Stored items
────────

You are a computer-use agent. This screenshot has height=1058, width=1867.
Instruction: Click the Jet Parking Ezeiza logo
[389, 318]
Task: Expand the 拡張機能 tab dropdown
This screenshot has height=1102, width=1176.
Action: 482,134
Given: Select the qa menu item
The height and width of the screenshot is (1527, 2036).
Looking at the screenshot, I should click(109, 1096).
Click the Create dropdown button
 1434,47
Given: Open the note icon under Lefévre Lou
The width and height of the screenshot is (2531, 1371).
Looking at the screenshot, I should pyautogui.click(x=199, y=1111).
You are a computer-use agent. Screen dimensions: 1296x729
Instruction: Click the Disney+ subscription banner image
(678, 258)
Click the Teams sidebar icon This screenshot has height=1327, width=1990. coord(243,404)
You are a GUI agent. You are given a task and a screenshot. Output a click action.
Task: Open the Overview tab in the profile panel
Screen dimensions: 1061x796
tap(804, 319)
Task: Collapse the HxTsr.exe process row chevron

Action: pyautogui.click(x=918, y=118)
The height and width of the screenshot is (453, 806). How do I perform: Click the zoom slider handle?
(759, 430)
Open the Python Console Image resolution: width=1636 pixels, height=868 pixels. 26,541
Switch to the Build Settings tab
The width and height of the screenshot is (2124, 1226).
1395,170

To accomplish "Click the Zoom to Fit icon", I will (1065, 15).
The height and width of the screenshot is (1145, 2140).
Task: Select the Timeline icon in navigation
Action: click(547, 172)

────────

About this exercise. Using the data above, output each line exactly.

Response to the exercise.
You are a computer-use agent. This screenshot has height=1058, width=1867.
Instruction: Click the Jet Parking Ezeiza logo
[389, 318]
Task: Expand the 拡張機能 tab dropdown
This screenshot has height=1102, width=1176.
Action: 482,134
Given: Select the qa menu item
The height and width of the screenshot is (1527, 2036).
Looking at the screenshot, I should click(109, 1096).
Click the Create dropdown button
 1434,47
Given: Open the note icon under Lefévre Lou
The width and height of the screenshot is (2531, 1371).
Looking at the screenshot, I should pyautogui.click(x=199, y=1111).
You are a computer-use agent. Screen dimensions: 1296x729
Instruction: Click the Disney+ subscription banner image
(678, 258)
Click the Teams sidebar icon This screenshot has height=1327, width=1990. coord(243,404)
You are a GUI agent. You are given a task and a screenshot. Output a click action.
Task: Open the Overview tab in the profile panel
Screen dimensions: 1061x796
tap(804, 319)
Task: Collapse the HxTsr.exe process row chevron

Action: pyautogui.click(x=918, y=118)
The height and width of the screenshot is (453, 806). How do I perform: Click the zoom slider handle?
(759, 430)
Open the Python Console Image resolution: width=1636 pixels, height=868 pixels. 26,541
Switch to the Build Settings tab
The width and height of the screenshot is (2124, 1226).
1395,170

To accomplish "Click the Zoom to Fit icon", I will (1065, 15).
The height and width of the screenshot is (1145, 2140).
Task: Select the Timeline icon in navigation
Action: click(547, 172)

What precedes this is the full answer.